Click here to read last month's roundup of top tech news.

U.S. Bank
U.S. Bank's collaboration with Greenlight is the latest product tied to the launch of the institution's Bank Smartly accounts and rewards program in November 2022.
David Paul Morris/Bloomberg

U.S. Bank announces partnership with Greenlight to provide family app

Article by Frank Gargano
U.S. Bank in Minneapolis has partnered with the Atlanta-based family finance fintech Greenlight Financial Technology to help customers teach their children healthy spending habits.

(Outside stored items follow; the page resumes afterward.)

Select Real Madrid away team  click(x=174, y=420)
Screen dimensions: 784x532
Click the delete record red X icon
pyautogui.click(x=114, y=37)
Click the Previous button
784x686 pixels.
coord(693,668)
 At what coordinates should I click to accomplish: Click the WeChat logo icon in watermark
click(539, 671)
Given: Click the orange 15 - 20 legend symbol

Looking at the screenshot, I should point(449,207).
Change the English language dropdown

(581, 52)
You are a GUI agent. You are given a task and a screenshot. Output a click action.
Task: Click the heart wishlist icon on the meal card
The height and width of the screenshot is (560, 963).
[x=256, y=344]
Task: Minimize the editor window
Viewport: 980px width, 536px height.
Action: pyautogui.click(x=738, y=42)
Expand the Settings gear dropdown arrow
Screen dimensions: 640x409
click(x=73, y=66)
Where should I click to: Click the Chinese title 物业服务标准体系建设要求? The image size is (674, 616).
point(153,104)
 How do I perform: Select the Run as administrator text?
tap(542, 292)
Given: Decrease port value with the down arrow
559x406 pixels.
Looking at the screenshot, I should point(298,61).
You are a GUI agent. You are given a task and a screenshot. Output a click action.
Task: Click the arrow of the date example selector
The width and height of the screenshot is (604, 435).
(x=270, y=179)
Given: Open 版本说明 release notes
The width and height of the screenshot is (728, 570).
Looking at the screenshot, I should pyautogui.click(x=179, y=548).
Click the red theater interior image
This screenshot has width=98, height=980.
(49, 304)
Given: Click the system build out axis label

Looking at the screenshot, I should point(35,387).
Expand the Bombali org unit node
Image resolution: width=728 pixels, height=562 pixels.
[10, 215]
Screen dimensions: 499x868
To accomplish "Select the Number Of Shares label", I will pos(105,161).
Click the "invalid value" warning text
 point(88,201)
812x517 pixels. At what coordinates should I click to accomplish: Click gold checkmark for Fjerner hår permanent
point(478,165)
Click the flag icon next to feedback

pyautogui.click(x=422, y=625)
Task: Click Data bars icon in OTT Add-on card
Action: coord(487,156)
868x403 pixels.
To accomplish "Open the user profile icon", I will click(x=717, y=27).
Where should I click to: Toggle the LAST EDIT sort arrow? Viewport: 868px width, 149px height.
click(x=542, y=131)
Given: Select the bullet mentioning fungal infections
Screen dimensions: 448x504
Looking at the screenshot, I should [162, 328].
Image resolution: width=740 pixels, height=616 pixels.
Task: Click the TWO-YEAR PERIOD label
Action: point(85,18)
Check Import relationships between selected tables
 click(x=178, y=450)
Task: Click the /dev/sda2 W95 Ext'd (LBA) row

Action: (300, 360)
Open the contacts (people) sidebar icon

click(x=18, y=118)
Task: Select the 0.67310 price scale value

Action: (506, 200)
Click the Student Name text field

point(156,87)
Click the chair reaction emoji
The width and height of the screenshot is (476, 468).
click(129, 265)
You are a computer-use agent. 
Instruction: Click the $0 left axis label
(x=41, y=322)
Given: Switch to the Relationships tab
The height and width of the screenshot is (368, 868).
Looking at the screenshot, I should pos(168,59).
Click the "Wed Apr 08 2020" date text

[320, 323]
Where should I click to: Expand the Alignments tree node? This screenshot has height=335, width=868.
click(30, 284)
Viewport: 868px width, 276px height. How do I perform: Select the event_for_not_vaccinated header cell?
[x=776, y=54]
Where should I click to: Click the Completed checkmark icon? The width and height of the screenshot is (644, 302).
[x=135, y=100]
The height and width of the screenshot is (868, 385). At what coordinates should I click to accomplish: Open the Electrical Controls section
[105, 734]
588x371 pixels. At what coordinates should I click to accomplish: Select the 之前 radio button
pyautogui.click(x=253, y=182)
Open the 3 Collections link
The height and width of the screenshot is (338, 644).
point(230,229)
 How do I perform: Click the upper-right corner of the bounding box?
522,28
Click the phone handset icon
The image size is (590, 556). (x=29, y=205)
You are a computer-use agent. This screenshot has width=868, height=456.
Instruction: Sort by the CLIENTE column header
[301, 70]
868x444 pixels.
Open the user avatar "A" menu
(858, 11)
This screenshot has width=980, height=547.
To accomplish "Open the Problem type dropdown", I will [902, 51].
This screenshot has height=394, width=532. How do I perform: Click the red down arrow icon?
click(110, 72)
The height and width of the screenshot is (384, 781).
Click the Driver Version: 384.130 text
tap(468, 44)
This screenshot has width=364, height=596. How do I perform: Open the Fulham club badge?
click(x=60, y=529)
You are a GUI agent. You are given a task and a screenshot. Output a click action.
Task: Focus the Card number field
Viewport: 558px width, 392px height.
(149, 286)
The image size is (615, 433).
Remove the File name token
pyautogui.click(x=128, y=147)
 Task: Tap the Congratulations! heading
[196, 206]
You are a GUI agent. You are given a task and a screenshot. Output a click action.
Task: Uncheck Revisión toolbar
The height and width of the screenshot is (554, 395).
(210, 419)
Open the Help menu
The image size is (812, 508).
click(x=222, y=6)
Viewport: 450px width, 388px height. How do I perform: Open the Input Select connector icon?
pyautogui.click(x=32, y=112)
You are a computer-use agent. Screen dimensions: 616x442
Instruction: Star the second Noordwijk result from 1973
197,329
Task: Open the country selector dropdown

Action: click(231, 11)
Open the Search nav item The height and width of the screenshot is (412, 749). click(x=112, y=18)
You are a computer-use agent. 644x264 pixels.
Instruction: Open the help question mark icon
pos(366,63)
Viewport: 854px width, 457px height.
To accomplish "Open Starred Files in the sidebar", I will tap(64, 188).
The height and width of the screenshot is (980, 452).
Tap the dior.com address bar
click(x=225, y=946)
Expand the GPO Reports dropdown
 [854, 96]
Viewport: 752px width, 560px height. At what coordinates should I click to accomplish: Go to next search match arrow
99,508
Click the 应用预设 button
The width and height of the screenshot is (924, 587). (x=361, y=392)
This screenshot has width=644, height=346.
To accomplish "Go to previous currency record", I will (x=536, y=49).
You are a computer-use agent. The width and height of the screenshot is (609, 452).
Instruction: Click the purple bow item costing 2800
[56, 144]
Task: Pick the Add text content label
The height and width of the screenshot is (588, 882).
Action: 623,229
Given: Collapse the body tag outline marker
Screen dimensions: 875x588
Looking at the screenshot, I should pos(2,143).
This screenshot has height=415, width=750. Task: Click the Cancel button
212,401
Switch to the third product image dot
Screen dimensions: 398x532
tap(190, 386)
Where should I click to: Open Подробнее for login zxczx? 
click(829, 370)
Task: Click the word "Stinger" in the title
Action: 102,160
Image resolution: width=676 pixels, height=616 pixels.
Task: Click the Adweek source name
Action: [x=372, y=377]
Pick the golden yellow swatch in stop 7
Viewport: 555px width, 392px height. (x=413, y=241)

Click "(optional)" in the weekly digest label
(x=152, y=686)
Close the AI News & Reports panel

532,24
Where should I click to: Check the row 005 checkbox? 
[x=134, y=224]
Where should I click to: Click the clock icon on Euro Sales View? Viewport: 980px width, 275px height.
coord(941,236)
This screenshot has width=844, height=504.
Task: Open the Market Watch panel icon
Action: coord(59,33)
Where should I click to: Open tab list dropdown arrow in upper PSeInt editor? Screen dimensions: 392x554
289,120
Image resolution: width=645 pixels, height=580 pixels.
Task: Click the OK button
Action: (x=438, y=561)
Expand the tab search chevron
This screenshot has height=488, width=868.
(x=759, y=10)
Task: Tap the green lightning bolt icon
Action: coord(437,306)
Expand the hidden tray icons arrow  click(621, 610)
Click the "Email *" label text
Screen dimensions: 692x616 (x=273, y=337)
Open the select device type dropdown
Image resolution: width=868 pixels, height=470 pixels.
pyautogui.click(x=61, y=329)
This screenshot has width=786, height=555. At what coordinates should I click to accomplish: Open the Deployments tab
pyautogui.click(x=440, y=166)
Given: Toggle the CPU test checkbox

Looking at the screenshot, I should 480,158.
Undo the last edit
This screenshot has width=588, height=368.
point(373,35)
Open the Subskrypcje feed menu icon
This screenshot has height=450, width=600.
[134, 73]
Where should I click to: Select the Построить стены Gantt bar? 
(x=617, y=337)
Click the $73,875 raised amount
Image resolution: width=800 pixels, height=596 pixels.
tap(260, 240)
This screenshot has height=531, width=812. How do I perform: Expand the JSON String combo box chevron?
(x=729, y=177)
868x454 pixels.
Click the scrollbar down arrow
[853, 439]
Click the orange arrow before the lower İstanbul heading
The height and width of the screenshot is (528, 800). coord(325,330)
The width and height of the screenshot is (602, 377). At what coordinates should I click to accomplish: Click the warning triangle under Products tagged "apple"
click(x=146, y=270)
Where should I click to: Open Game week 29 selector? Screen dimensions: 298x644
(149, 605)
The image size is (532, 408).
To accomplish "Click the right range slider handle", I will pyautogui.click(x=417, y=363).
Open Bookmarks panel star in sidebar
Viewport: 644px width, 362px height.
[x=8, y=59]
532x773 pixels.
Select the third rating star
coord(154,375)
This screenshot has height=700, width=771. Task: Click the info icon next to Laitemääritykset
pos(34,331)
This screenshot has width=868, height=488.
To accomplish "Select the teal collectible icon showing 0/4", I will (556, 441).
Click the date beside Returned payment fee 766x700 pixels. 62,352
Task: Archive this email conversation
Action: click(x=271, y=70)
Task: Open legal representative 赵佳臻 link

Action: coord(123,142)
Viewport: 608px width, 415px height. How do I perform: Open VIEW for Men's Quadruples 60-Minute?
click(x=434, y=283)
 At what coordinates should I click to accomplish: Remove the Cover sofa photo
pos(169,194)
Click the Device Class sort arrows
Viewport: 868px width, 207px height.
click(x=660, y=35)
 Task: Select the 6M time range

Consumers with the $684 billion-asset bank that have eligible U.S. Bank checking accounts can gain free access to Greenlight's platform and linked debit cards for children and teenagers up to 17 years old. The collaboration is the latest product tied to the launch of the institution's Bank Smartly accounts and rewards program in November 2022.

"Families were looking for a better way to raise financially smart kids [and] we found that age-appropriate financial literacy, paired with a debit card to put the skills into practice, is a powerful way to meet that need," said Jennifer Miller, head of strategic alliances and campus banking at U.S. Bank. "Greenlight has revolutionized how parents teach their kids and teens about money, and we wanted to bring that to our customers in a simple and seamless experience."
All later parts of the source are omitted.